* Short task 1
In the snowboard sizing thread, do the following statements agree with what the thread says? (a) The GNU Pickle is offered in 153 and 159 sizes. (b) Keenan describes his local riding spot as a mountain. (c) Keenan later says he will definitely buy the GNU. Answer yes or no for each and quote the deciding words.
* Short task 2
Carry the snowboard sizing thread forward from the point where it stops.

* Document section
○ ○ ○ ○ ○
# New boarder with a question!



## keenank (Feb 6, 2014)

Hey guys, I'm Keenan. I'm 17 years old and starting to snowboard. I live in North Dakota so I don't really have a mountain, its more like a hill. I went a couple times last year and really enjoyed it. I got a 5150 board last year to use and I want my own now. I would like to do about half park and other half just going down the hill. I am 5'9 and 185lbs. I've heard the GNU pickle is good and kinda leaning towards that. It comes in 153 and 159. What size do you thing would be best for me, or do you suggest any other boards under $350? Thanks!


----------



## Sir1123 (Oct 9, 2014)

keenank said:


> Hey guys, I'm Keenan. I'm 17 years old and starting to snowboard. I live in North Dakota so I don't really have a mountain, its more like a hill. I went a couple times last year and really enjoyed it. I got a 5150 board last year to use and I want my own now. I would like to do about half park and other half just going down the hill. I am 5'9 and 185lbs. I've heard the GNU pickle is good and kinda leaning towards that. It comes in 153 and 159. What size do you thing would be best for me, or do you suggest any other boards under $350? Thanks!


In my opinion and much research seeing that i just purchased my seacond board with a ton of research I would think go with the 159. Maybe you can get away with the 153 seeing that you probably dont encounter much powder. Have you stopped growing though? If you think you might get bigger then i would get the 159. In my research and also posting on here board hight really is a personal preference as long as it is not stupidly small or big.


----------



## Sir1123 (Oct 9, 2014)

others with much more knowledge about this will chime in soon.


----------



## larrytbull (Oct 30, 2013)

At 185 I would lean towards 159. Wit a 153 you would probably wash out in a carve


----------



## cannonsburger (Nov 4, 2013)

really? imo 159 would be to large for this guy especially planning to ride park.

i am 5 11 ride all park and have a 152 artifact rocker


----------



## larrytbull (Oct 30, 2013)

cannonsburger said:


> really? imo 159 would be to large for this guy especially planning to ride park.
> 
> i am 5 11 ride all park and have a 152 artifact rocker


153 as per gnu spec maxes out at 170 labs. Too small for 185

159 specs 140-220 labs OP. Is Right in middle range
156 might be better if more park oriented


----------



## keenank (Feb 6, 2014)

I'm not going with the gnu for sure so I think that around 156 or 157 would be best for me. Any of you guys recommend other boards?


----------



## keenank (Feb 6, 2014)

Sir1123 said:


> In my opinion and much research seeing that i just purchased my seacond board with a ton of research I would think go with the 159. Maybe you can get away with the 153 seeing that you probably dont encounter much powder. Have you stopped growing though? If you think you might get bigger then i would get the 159. In my research and also posting on here board hight really is a personal preference as long as it is not stupidly small or big.
○ ○ ○ ○ ○
* Dataset rows
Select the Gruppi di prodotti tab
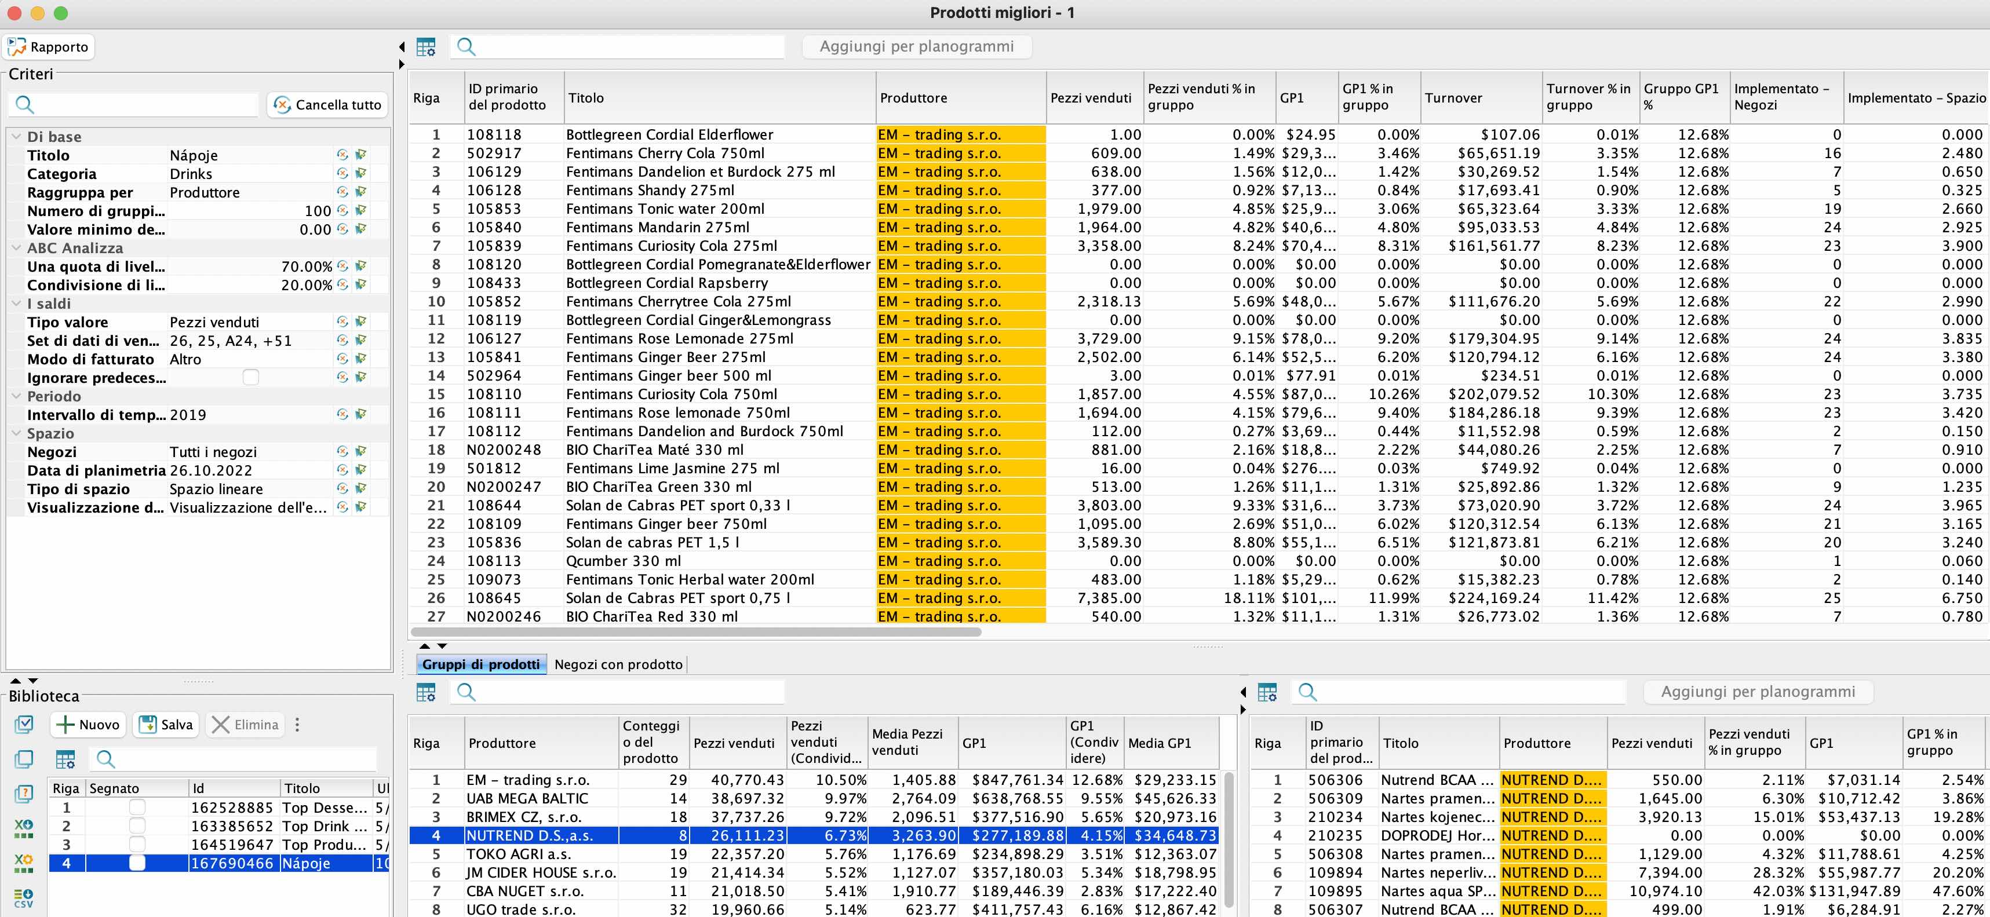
○ ○ ○ ○ ○
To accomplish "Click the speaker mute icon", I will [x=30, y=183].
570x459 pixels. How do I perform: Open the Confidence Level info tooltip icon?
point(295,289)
○ ○ ○ ○ ○
* Exercise result 1
(a) Yes: "It comes in 153 and 159."
(b) No: "I don't really have a mountain, its more like a hill."
(c) No: "I'm not going with the gnu for sure"

* Exercise result 2
Yeah all our snow here is fake and Ive been growing still so I'm thinking I'll only get to maybe 6' max.


----------



## larrytbull (Oct 30, 2013)

Don't worry about height, board does not know how tall you are
Its all about weight and shoe size

Plan for that not height


----------



## keenank (Feb 6, 2014)

larrytbull said:


> Don't worry about height, board does not know how tall you are
> Its all about weight and shoe size
> 
> Plan for that not height


K so for 185 probably 153-157 would be good then?


----------



## radiomuse210 (Sep 5, 2014)

keenank said:


> K so for 185 probably 153-157 would be good then?


156-158 for all mountain/park I would say. 153 would be too small for 185lbs. You're gonna want to ride the mountain and get some speed eventually. And you will most likely gain some weight in muscle as you head into your 20s.


----------



## Sir1123 (Oct 9, 2014)

Well my last run on my old board was 6 years ago! I was almost 6' if not there already on a 154. I had no problems on it but i only wieghed about 155. I am now 190lb and have decided to go with a 161w. I dont know how it will ride yet but that size was suggested to me through lots of people and shops. Wide cause i have size 13 boot


----------



## radiomuse210 (Sep 5, 2014)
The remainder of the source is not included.